- Born: June 30, 1911 New York City, New York, United States
- Died: February 1988 (aged 76–77) Miami, Florida, United States
- Occupation: Poet
- Spouse: Frank Kahn
- Children: 2 sons, 1 daughter, Vivian Kahn
- Writing career
- Genre: Poetry
- Notable work: "Ride a Wild Horse"
- Notable awards: International Sonnet Competition (London)

= Hannah Kahn =

American poet

Hannah Kahn (1911–1988) was an American poet, born in New York City, and subsequently a longtime resident of Miami, Florida. She was known especially for her inspirational poem "Ride a Wild Horse."

==Biography==
Hannah quit school at the age of 16 and worked menial jobs in New York City before going on to obtain her GED and college education. She then obtained entry level work at a furniture manufacturer and eventually became showroom manager for the business until her retirement.

Hannah's poetry was influenced and inspired by the memory of her husband Frank who died early in life. They had three children, two boys and a daughter Vivian, and eventually five grandchildren. Her daughter Vivian had Down syndrome and lived with Hannah until Hannah's death, and Hannah dedicated much of her effort in the Miami area supporting disabled people, including her association with the Association for Retarded Citizens (ARC).

Hannah Kahn was poetry editor at The Miami Herald for fifteen years. She remained actively involved in advancing poetry in the South Florida area and conducted workshops in poetry.

==Publications==
===Books of poetry===
Hannah Kahn published two books of poetry, dedicating the first to her late husband Frank:
- Kahn, Hannah (1962). "Eve's Daughter, Poems by Hannah Kahn"
- Kahn, Hannah (1983). "Time Wait, Poems by Hannah Kahn"

Hannah was also co-editor of:
- Orma Jean, Surbey (1969). "Wind Child"

===Individual poems===
Hannah authored over 400 individual poems. Her poems were published in a number of American periodicals including American Scholar, Harper's Magazine, Saturday Review, Southwest Review, Ladies' Home Journal, McCall's, and Saturday Evening Post.

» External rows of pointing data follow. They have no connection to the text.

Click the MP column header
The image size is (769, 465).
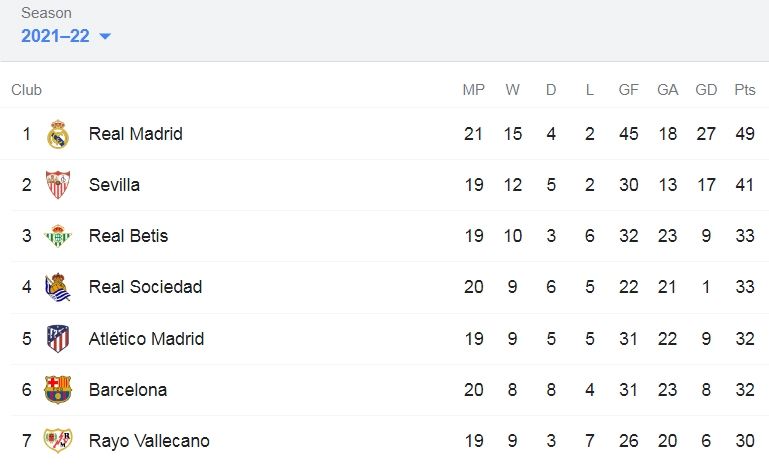[x=474, y=90]
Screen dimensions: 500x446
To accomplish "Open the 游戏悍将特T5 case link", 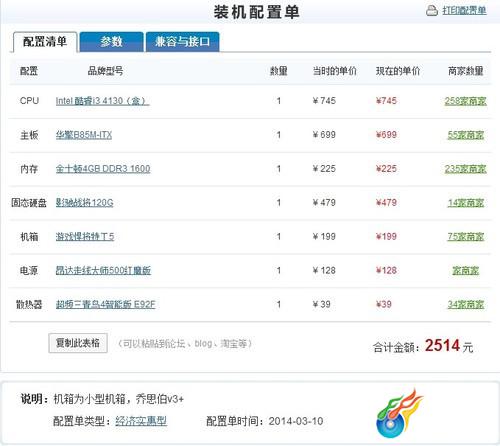I will 85,237.
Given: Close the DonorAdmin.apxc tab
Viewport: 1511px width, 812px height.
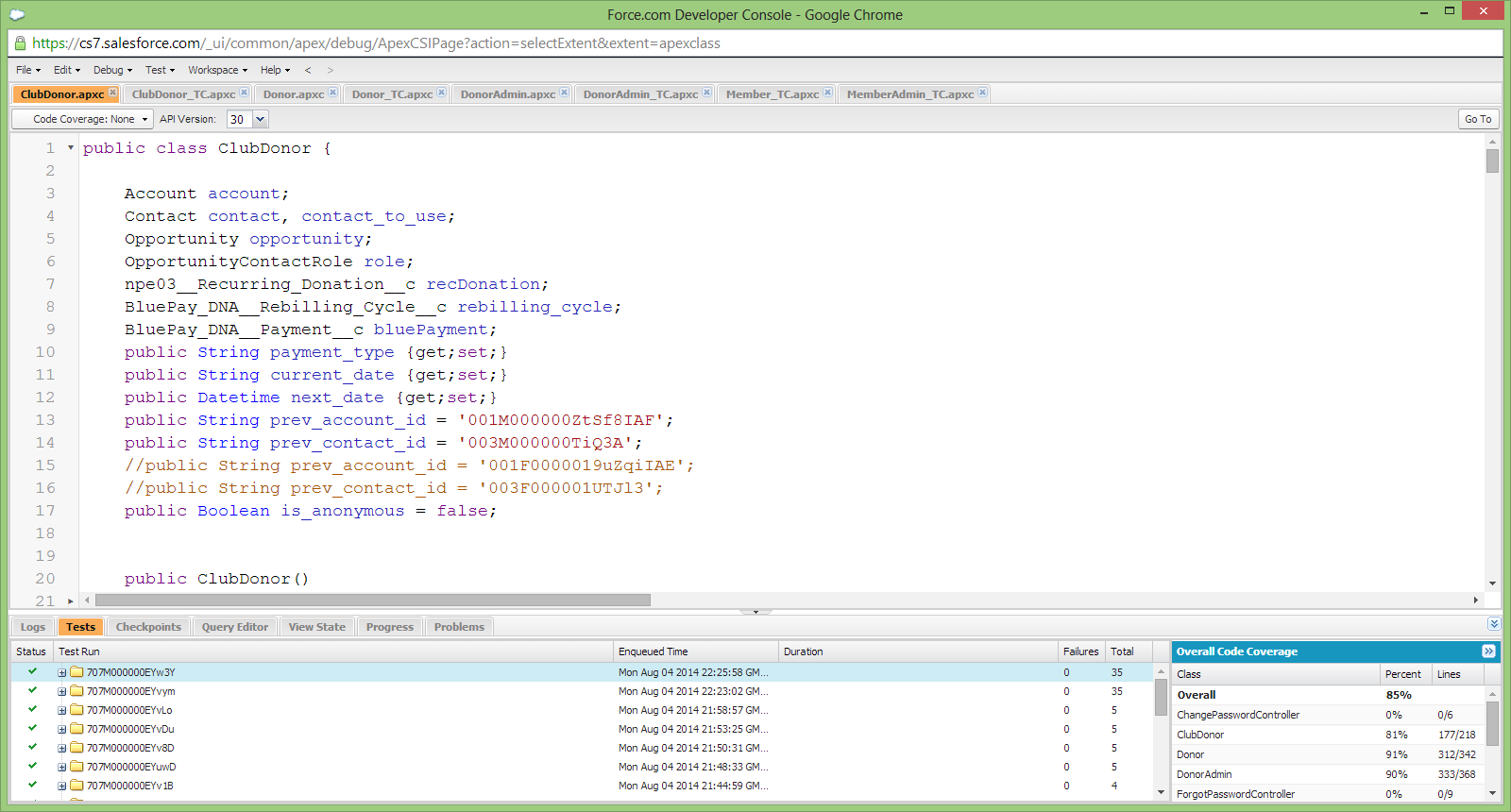Looking at the screenshot, I should click(x=564, y=93).
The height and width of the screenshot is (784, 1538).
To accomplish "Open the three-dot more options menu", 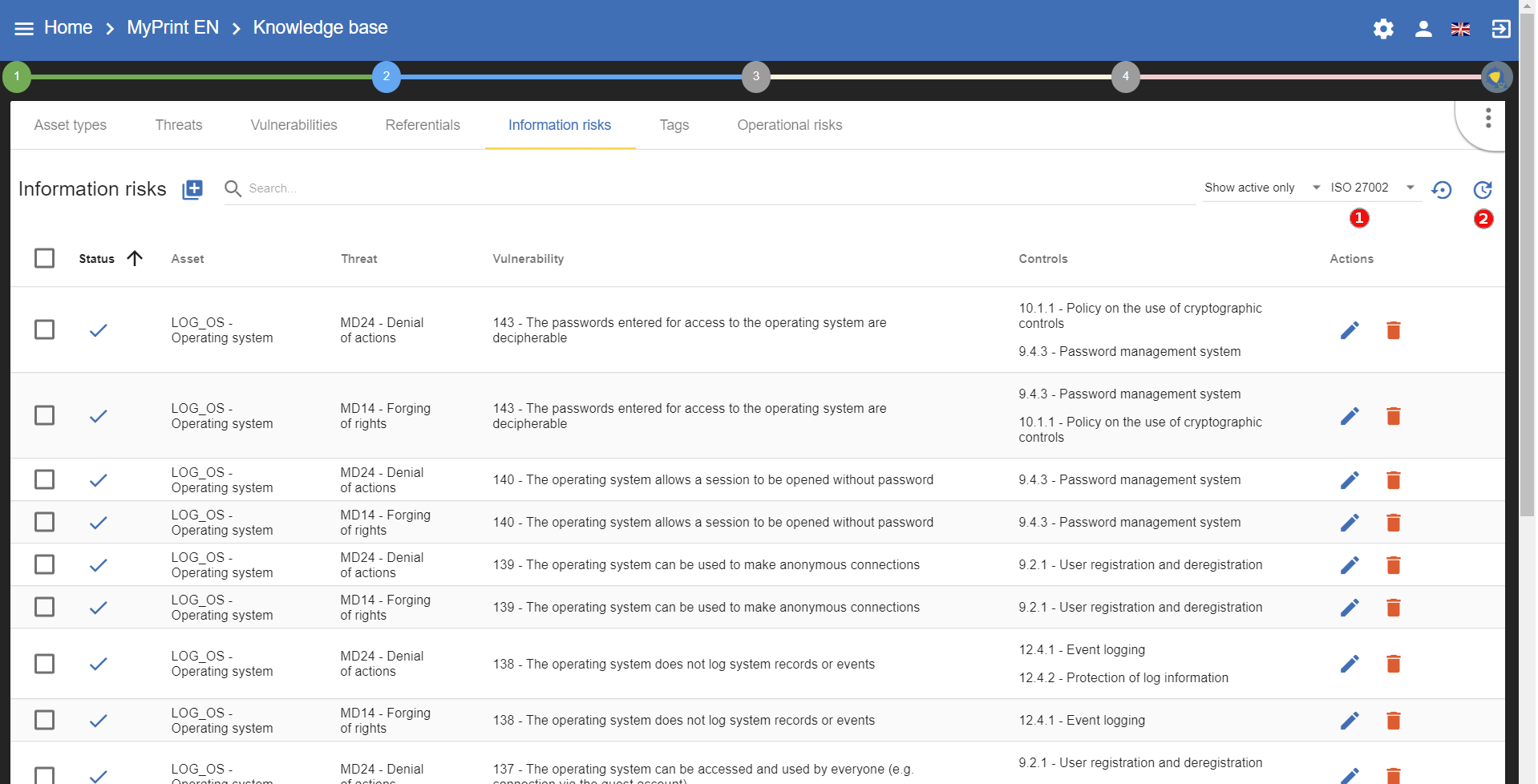I will point(1487,119).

She was also responsible for translating from Yiddish to English much of the poetry of Rajzel Żychlińsky.

==Awards==
Hannah received numerous awards for her poetry at both the national and local levels. Her major awards include those from the Poetry Society of America and the Poetry Society of Great Britain, where she won the International Sonnet Competition. Her poems appear in a number of anthologies.

==Legacy==
The Hannah Kahn Poetry Foundation was founded in her honor with its charter to "bring poetry events to South Florida." Hannah had been successful in bringing national poets, such as Anthony Hecht, Gwendolyn Brooks, Yehuda Amichai, Dana Gioia, Maxine Kumin, John Haag, Carolyn Kizer and others to read and lecture in South Florida, and the foundation continues that effort.

The Hannah Kahn Poetry Award is presented through the Florida State Poetry Association.

A collection of transcripts of poetry readings by Hannah Kahn is located at the George A. Smathers Libraries Special Collection archives of the University of Florida. Her papers, including correspondence with Conrad Aiken, Pearl S. Buck, Marjory Stoneman Douglas, and others, are located in the archives of the University of Florida.